Writing fiction

My family is very big on memoir writing. My grandmother wrote in Yiddish, and privately published her memoir. Aunt Flo wrote a wonderful memoir, and my father filled 18 composition books with a combination of memories and paranoid ravings. I was, for awhile, a technical writer. I learned my craft so well I became crippled. Much of what I am writing today is an attempt to erase the technical writer from my being. To further that goal I am taking a class in fiction writing. I wrote one story years ago, and I have been polishing it ever since. So I turned it in and got some very interesting feedback from the professor. The story is about two sisters who live together and, when one of them marries they all continue living together, a veritable menage a trois. The story, in its bare bones, is true. The sisters were distant relatives of mine whom I met as they were aging and dying and I was still relatively young. The story originally interested me because of the possible sleeping arrangements of the three of them. As the story and I have aged, I have become much more interested in the caregiving and responsibility aspects of the relationships.
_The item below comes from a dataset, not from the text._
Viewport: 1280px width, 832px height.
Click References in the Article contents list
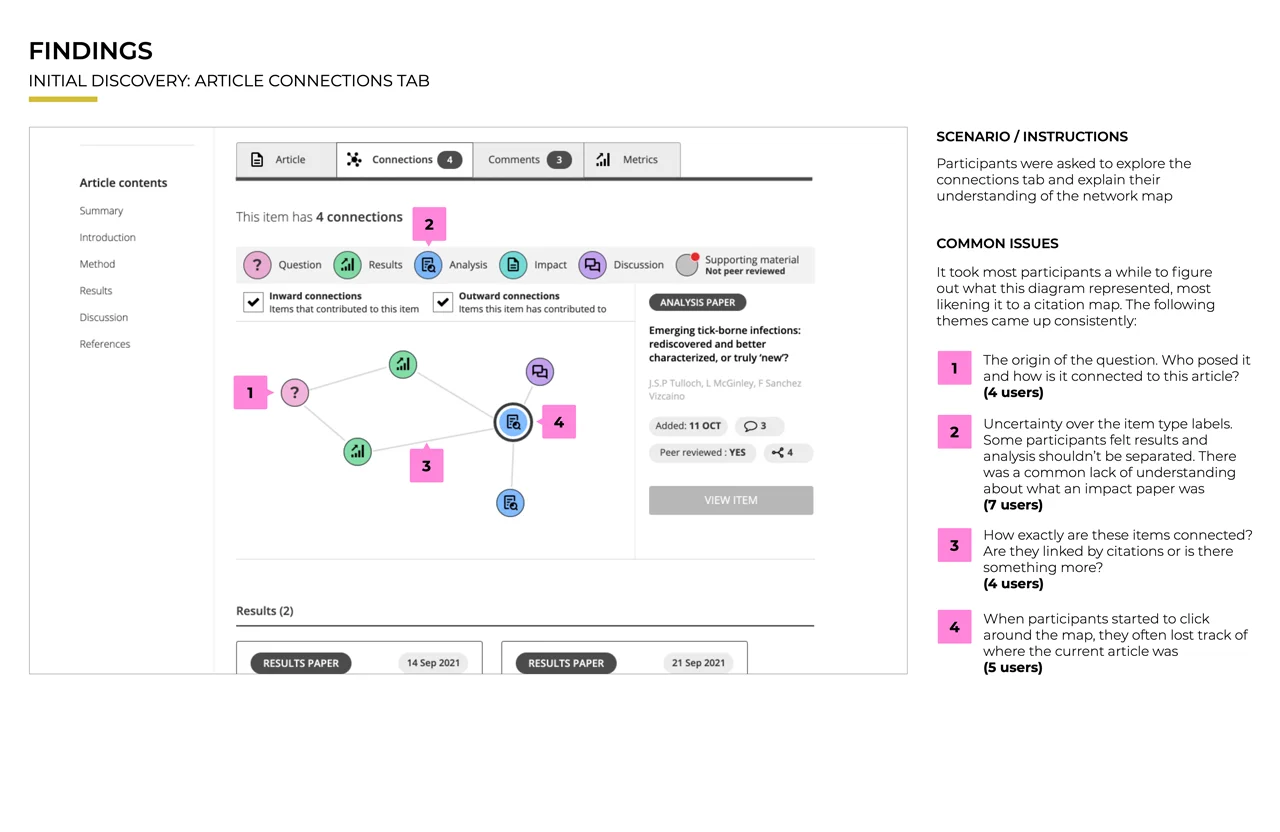click(104, 343)
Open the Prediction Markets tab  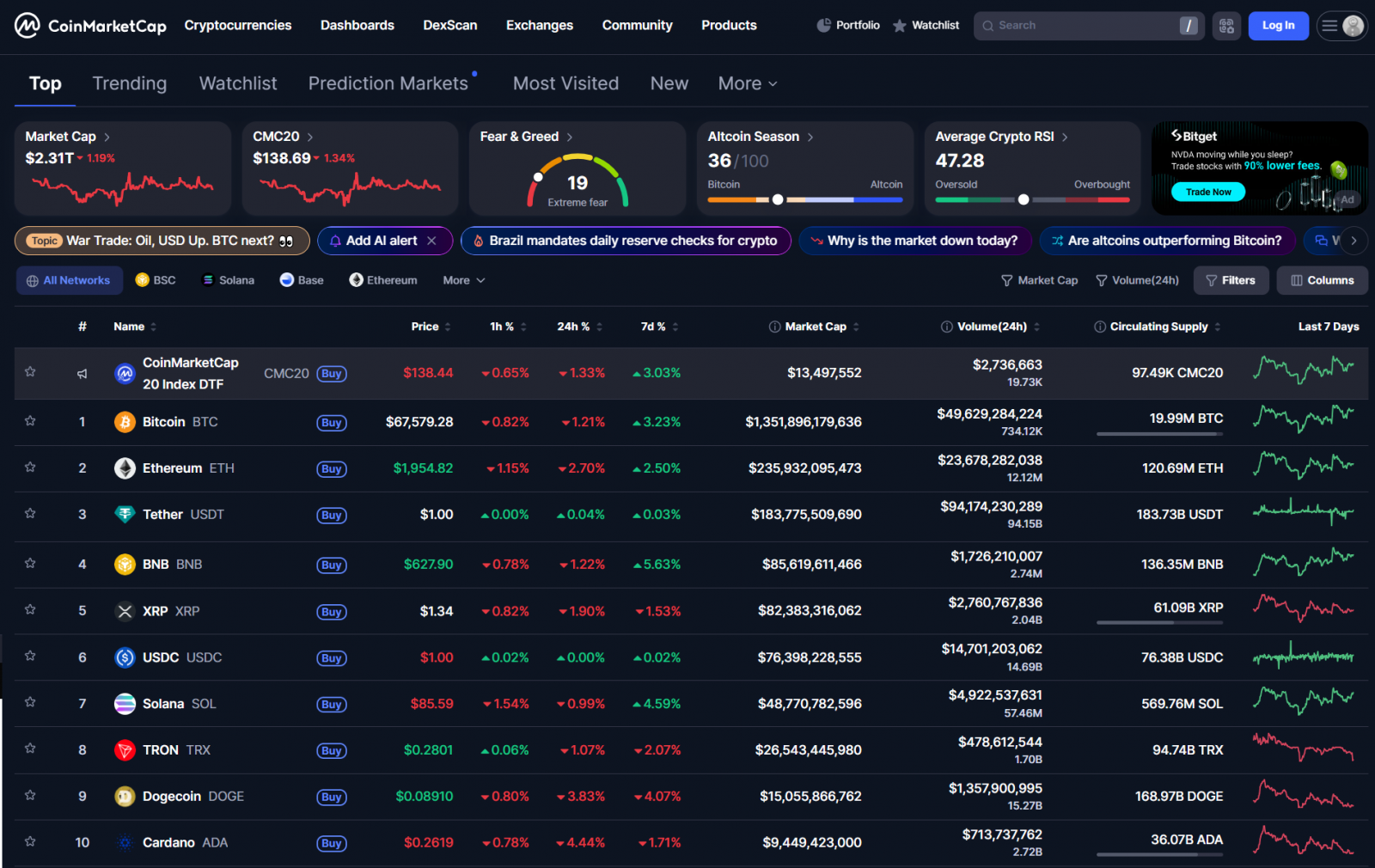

The married sister dies leaving the much older husband with the younger sister. My instructor said I have to answer the question of why the younger sister remained unmarried, and why the husband chose the older sister. The husband courted both of them and never seemed to have a preference. I had to develop a conflict. I worked on the story last night and went to bed thinking about all of the possible reasons for what happened ranging from older sister stole the husband to younger sister was a lesbian. I did not like any of it. I finally settled on a possible solution and hoped I would remember it in the morning. My conflict was with family customs and demands, notably, the older sister has to get married first. This morning I realized that in some ways this was the story of my life. I was always in conflict with my family’s demands. They say you should write what you know. This is the only thing that feels comfortable to me.